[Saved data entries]
__________________________________________________

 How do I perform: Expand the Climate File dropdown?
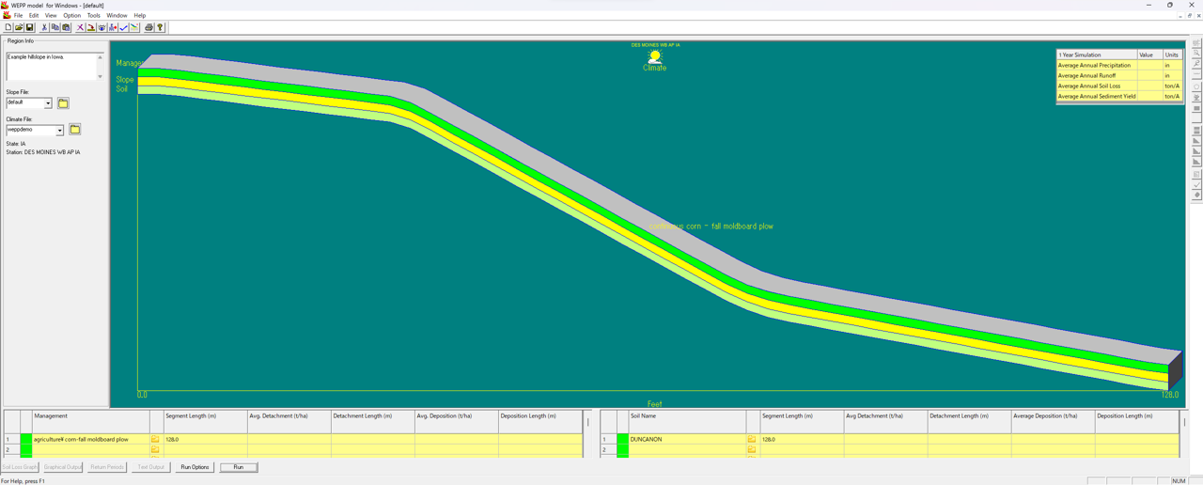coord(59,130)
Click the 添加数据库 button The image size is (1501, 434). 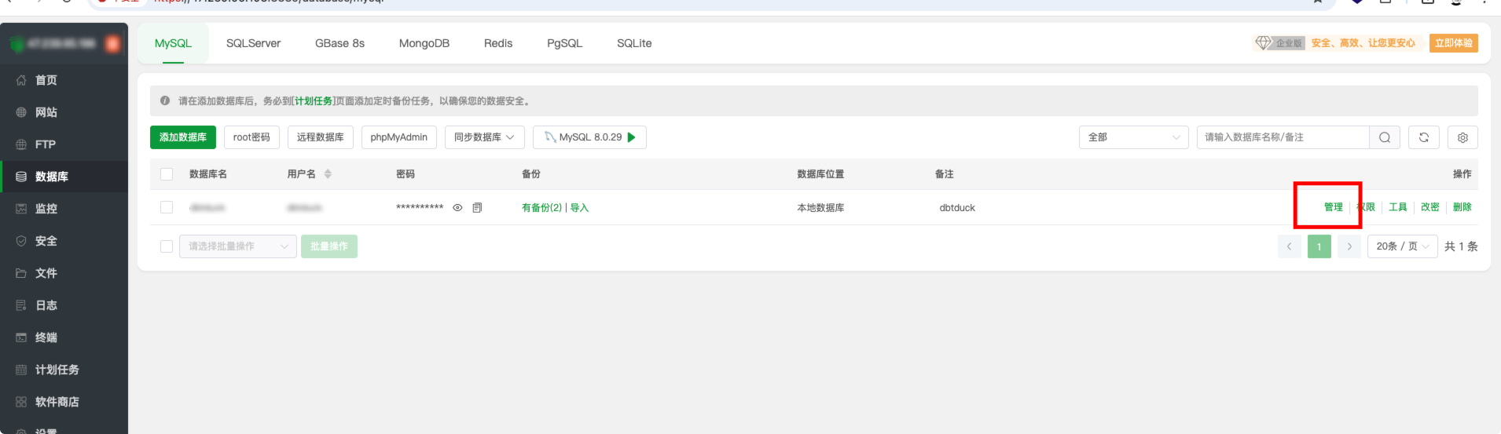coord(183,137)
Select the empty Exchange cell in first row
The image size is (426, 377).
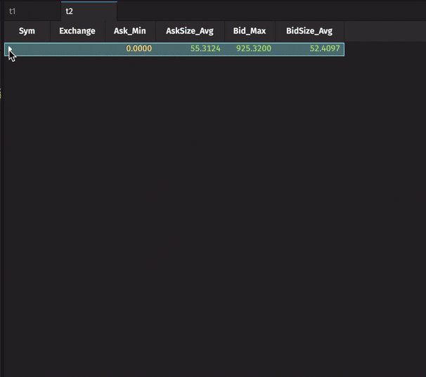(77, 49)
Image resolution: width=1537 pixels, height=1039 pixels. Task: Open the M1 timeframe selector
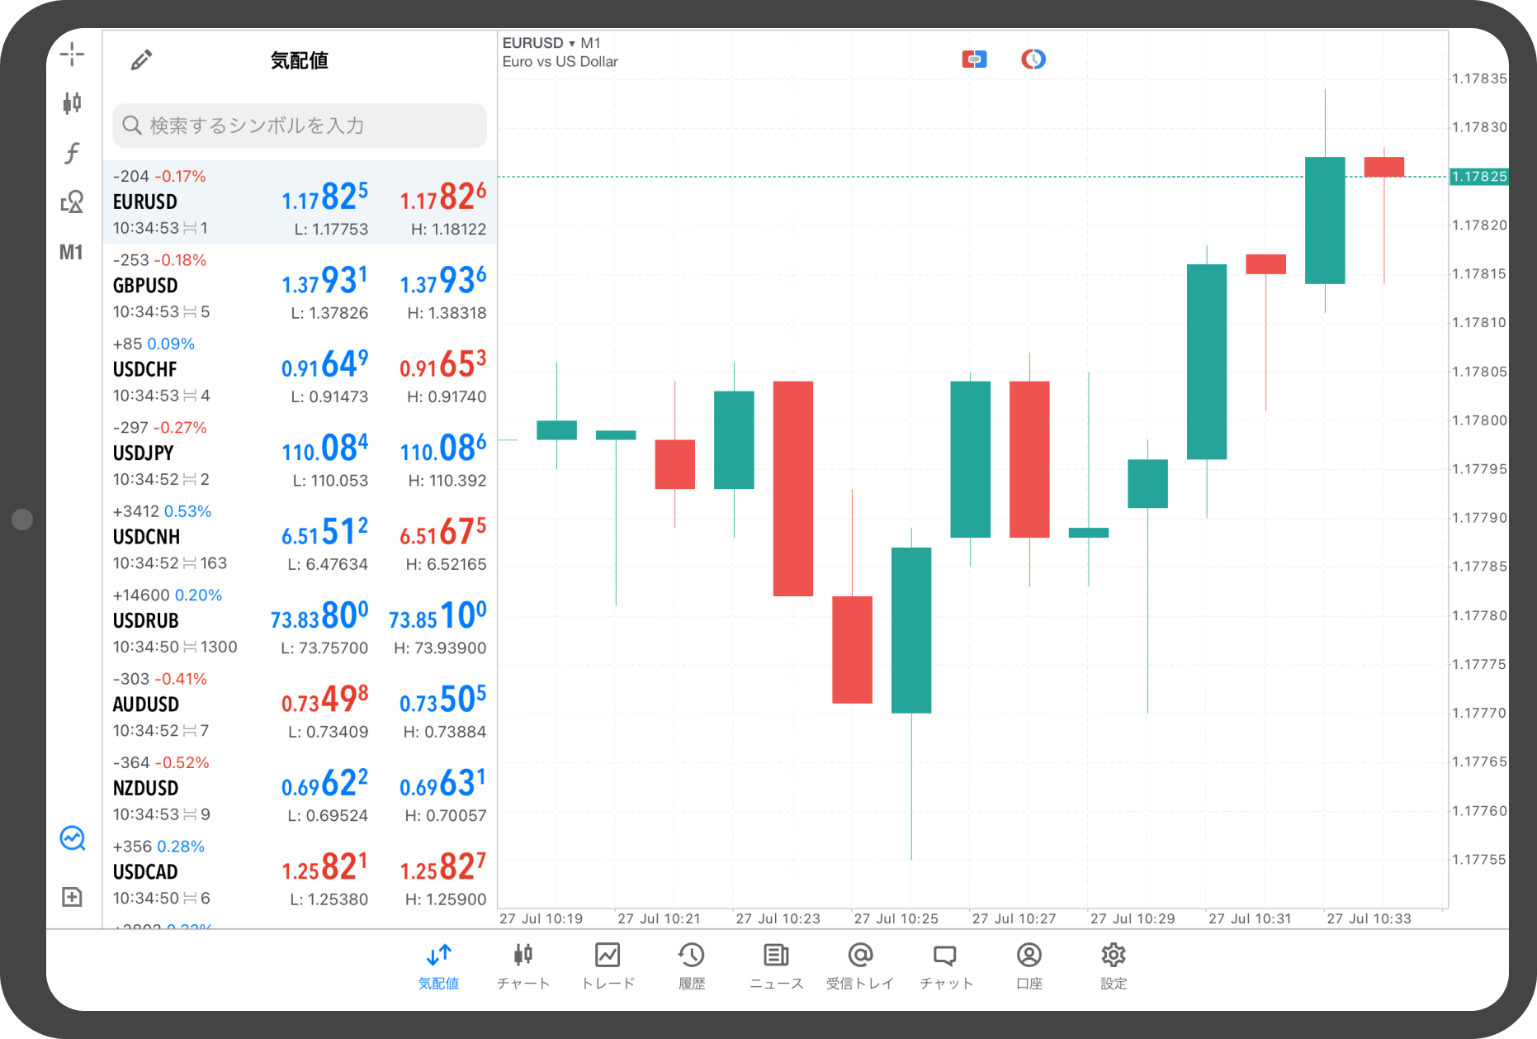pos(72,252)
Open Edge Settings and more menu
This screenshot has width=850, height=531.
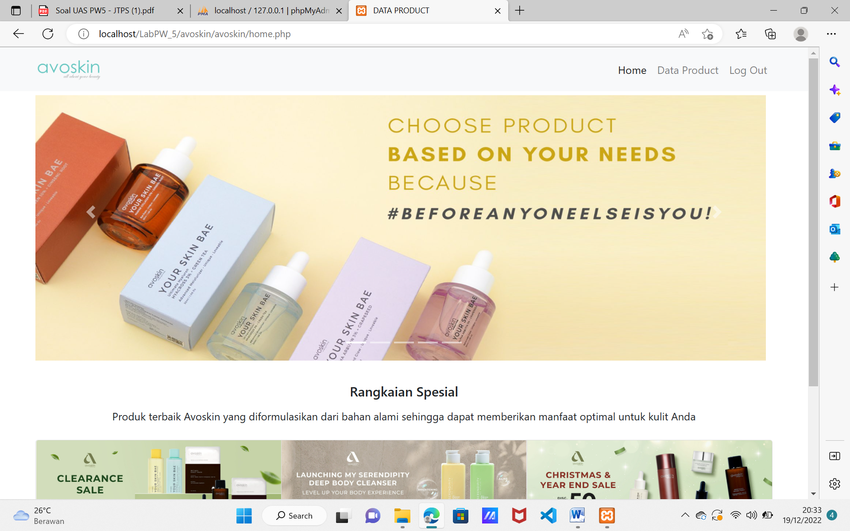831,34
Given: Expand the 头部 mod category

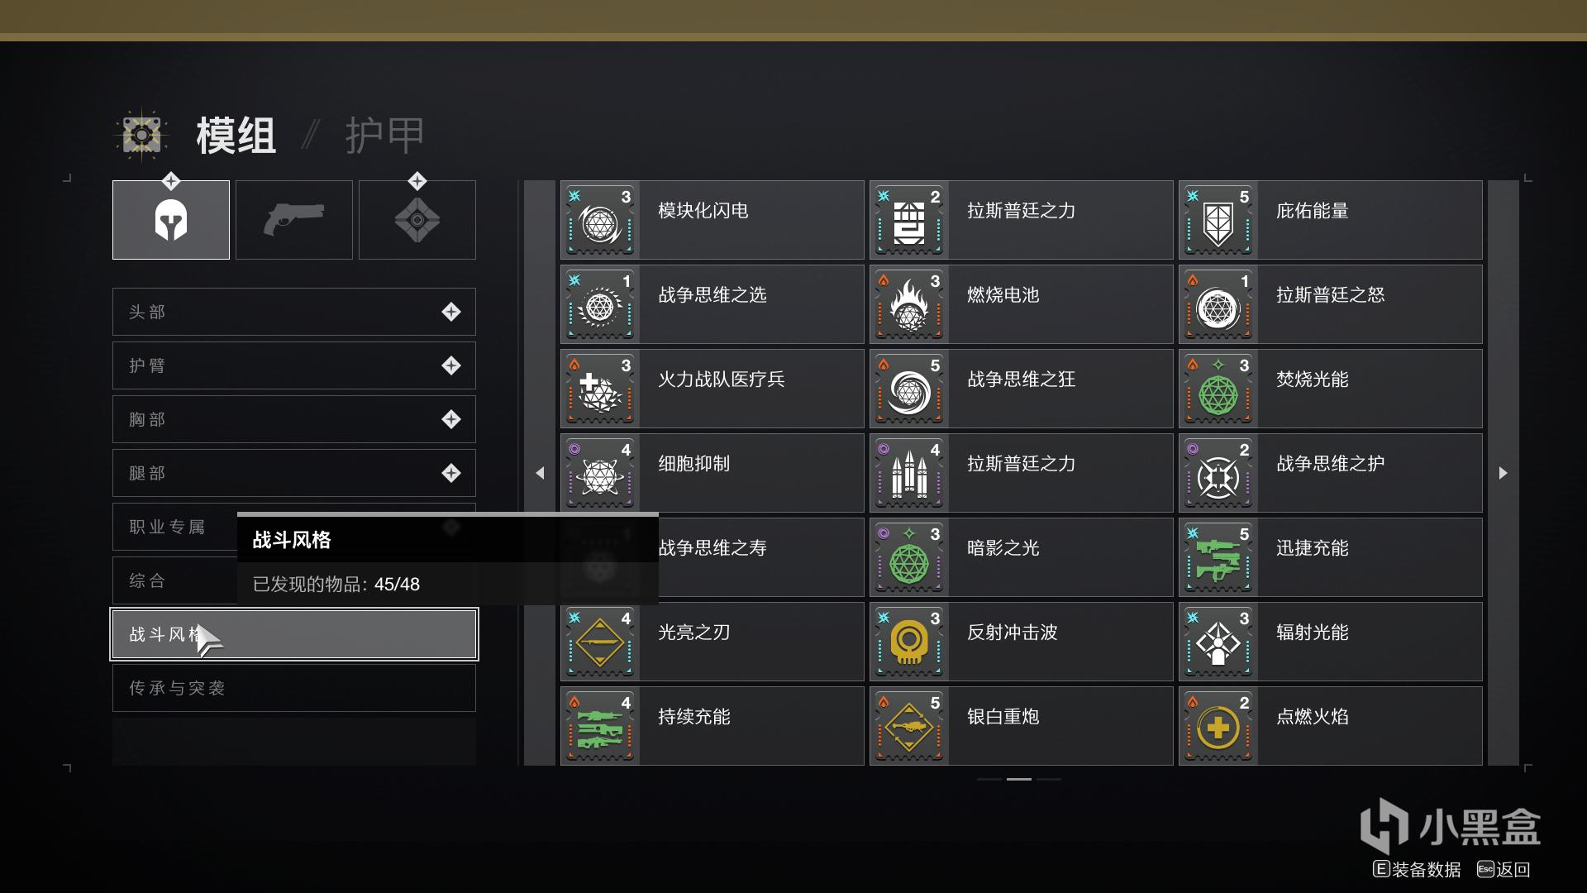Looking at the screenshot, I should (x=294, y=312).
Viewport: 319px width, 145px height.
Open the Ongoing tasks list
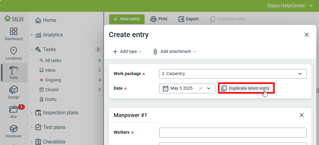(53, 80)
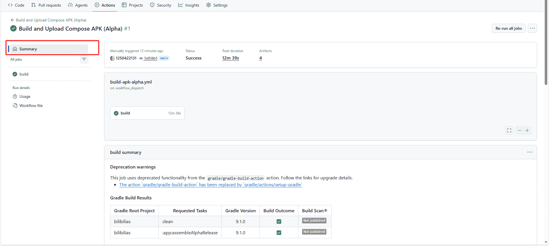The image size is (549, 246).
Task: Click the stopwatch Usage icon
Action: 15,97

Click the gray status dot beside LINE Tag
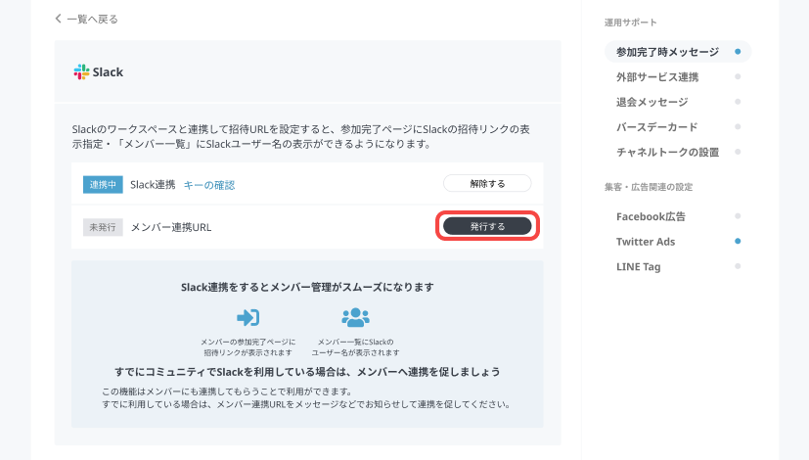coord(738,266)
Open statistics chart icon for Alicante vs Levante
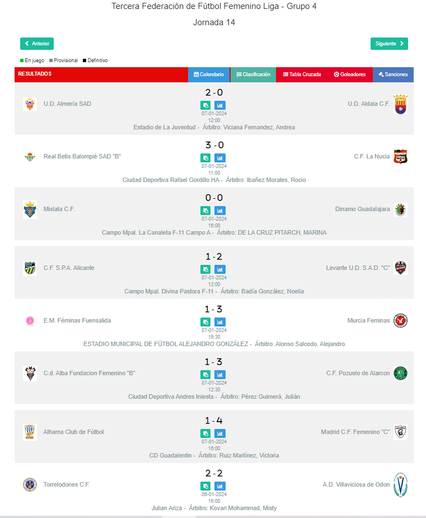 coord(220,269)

__________________________________________________

● **Task to carry out**
When the line containing "Open the Ongoing tasks list" has been located, retype it and each line after it through the end of the records, excluding the pictures and adding nothing else.

● **Written solution**
Open the Ongoing tasks list
(53, 80)
The image size is (549, 246).
Task: Click the stopwatch Usage icon
Action: 15,97

Click the gray status dot beside LINE Tag
coord(738,266)
Open statistics chart icon for Alicante vs Levante
 coord(220,269)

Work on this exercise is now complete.